>> START Text excerpt

Stanley Kubrick, This Ain’t Some Visionary *Bleeeeep*

(NOTE: The Italic parts are Miranda interjecting, she didn’t have internet at the time I wrote this so she went and added her parts in after the fact. Now on to the post!)

You all get a little more content than a normal week! On Halloween, per the brilliant decision of Miranda, *That’s me!*, we decided to watch The Shining (Stanley Kubrick’s version) given that we would be able to compare it to the book. Here’s what we have to say:

*Also, just real fast, in case you didn’t get the title it’s in reference to Frank Ocean’s song Novacane where in one line he says “Stanley Kubrick, this is some visionary shit” – in which I decided to do a little play on words so to speak, ok back to the review*

*Let’s begin with the fact that we are NOT film buffs therefore if Stanley Kubrick actually did have some visionary camera movement or something going on with this movie we sincerely know nothing about that, this is just our reaction to it as regular movie goers and book readers.* We don’t watch horror films often, if at all, so we don’t really know how this revolutionized things for that particular genre – but to us it wasn’t frightening. *Yes, we found it to have certain moments of fright such as Jack flying across the screen and digging an axe into Hollorann’s chest, which I totally called a millisecond before it actually happened, but we’d say it was creepier than it was scary*. It wasn’t the type of creepy where you’re afraid to turn off the lights either, it was more what are you trying to accomplish, this isn’t working type of thing. While Miranda and I both differed in our reactions we agree in the fact that given the hype around this movie, including a recent poll saying The Shining was scientifically proved to be the scariest Halloween movie, it really didn’t provide an overwhelming amount of discomfort. Of course, Mr. Kubrick, it’s not your fault for building the hype around your film.

>> END Text excerpt

- [Given exercise A]
Rewrite the paragraph of the movie review that begins "Let's begin with the fact" as a short bulleted list, keeping its main facts.
The movie review and the rows after it do not depend on each other.

>> START Records to process

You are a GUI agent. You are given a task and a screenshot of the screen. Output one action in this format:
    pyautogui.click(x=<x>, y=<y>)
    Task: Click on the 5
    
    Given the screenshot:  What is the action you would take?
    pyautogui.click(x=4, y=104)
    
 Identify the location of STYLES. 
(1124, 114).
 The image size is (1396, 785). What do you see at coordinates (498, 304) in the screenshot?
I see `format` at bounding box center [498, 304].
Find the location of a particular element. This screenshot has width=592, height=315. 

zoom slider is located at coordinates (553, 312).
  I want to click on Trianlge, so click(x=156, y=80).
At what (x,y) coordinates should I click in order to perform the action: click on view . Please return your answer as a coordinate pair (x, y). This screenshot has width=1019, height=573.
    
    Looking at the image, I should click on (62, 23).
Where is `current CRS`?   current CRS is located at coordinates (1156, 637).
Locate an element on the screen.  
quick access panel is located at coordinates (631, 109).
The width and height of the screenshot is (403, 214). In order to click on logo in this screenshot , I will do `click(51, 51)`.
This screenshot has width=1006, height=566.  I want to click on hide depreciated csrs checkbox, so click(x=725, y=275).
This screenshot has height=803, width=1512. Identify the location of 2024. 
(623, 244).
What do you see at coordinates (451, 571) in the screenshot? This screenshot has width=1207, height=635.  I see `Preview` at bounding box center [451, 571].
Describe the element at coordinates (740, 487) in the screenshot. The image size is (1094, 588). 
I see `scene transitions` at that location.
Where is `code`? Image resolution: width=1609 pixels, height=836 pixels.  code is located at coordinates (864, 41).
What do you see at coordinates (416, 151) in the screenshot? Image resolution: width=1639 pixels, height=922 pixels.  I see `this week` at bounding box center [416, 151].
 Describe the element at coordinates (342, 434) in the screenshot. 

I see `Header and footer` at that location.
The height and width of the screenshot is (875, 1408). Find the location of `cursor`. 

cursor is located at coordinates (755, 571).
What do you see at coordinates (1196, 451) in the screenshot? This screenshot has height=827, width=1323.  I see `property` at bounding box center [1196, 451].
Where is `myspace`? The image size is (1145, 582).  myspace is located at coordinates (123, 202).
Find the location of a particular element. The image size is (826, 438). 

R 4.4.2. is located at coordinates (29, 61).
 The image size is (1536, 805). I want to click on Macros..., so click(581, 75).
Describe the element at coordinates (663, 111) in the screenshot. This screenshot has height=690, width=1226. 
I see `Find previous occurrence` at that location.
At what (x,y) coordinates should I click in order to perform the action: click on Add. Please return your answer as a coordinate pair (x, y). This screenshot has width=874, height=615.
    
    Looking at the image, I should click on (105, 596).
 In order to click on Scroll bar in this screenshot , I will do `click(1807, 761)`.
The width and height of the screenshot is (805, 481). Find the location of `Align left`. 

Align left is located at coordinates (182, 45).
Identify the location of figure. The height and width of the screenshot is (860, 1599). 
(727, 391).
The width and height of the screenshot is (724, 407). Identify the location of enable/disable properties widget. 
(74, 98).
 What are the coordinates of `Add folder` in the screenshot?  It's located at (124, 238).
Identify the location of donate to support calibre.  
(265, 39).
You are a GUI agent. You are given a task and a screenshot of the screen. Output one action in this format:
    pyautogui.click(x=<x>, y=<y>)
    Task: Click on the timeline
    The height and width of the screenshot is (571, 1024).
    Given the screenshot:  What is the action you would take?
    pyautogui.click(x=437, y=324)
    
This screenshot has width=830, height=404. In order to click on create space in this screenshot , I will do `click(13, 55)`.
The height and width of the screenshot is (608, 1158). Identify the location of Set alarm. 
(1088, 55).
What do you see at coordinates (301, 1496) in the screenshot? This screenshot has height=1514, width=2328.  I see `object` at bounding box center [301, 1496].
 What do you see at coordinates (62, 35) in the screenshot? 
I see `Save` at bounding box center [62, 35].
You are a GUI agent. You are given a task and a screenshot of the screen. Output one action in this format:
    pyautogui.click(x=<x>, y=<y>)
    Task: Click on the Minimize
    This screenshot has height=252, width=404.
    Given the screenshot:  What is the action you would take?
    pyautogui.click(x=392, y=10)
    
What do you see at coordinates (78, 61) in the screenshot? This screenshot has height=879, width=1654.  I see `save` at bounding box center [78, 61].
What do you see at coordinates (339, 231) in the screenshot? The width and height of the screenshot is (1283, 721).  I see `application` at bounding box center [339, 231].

>> END Records to process

- [Given exercise B]
Reproduce the rows, everything from the row containing "Identify the location of donate" down to the last row, with both ends included.

- [Task answer A]
- The writers are not film buffs. They judge the movie as regular moviegoers and book readers, without any view on its camera work.
- They rarely watch horror films, so they can't say how it changed the genre, and they didn't find it frightening.
- A few moments were frightening, such as Jack flying across the screen and driving an axe into Hollorann's chest, but overall it was creepier than scary.
- It wasn't creepy enough to make them afraid to turn off the lights. It felt more like an attempt that wasn't working.
- Miranda and the other writer reacted differently. Both agree that it caused little discomfort given the hype, including a recent poll calling The Shining scientifically the scariest Halloween movie.
- The hype is not Kubrick's fault.

- [Task answer B]
Identify the location of donate to support calibre.  
(265, 39).
You are a GUI agent. You are given a task and a screenshot of the screen. Output one action in this format:
    pyautogui.click(x=<x>, y=<y>)
    Task: Click on the timeline
    The height and width of the screenshot is (571, 1024).
    Given the screenshot:  What is the action you would take?
    pyautogui.click(x=437, y=324)
    
This screenshot has width=830, height=404. In order to click on create space in this screenshot , I will do `click(13, 55)`.
The height and width of the screenshot is (608, 1158). Identify the location of Set alarm. 
(1088, 55).
What do you see at coordinates (301, 1496) in the screenshot? This screenshot has height=1514, width=2328.  I see `object` at bounding box center [301, 1496].
 What do you see at coordinates (62, 35) in the screenshot? 
I see `Save` at bounding box center [62, 35].
You are a GUI agent. You are given a task and a screenshot of the screen. Output one action in this format:
    pyautogui.click(x=<x>, y=<y>)
    Task: Click on the Minimize
    This screenshot has height=252, width=404.
    Given the screenshot:  What is the action you would take?
    pyautogui.click(x=392, y=10)
    
What do you see at coordinates (78, 61) in the screenshot? This screenshot has height=879, width=1654.  I see `save` at bounding box center [78, 61].
What do you see at coordinates (339, 231) in the screenshot? The width and height of the screenshot is (1283, 721).  I see `application` at bounding box center [339, 231].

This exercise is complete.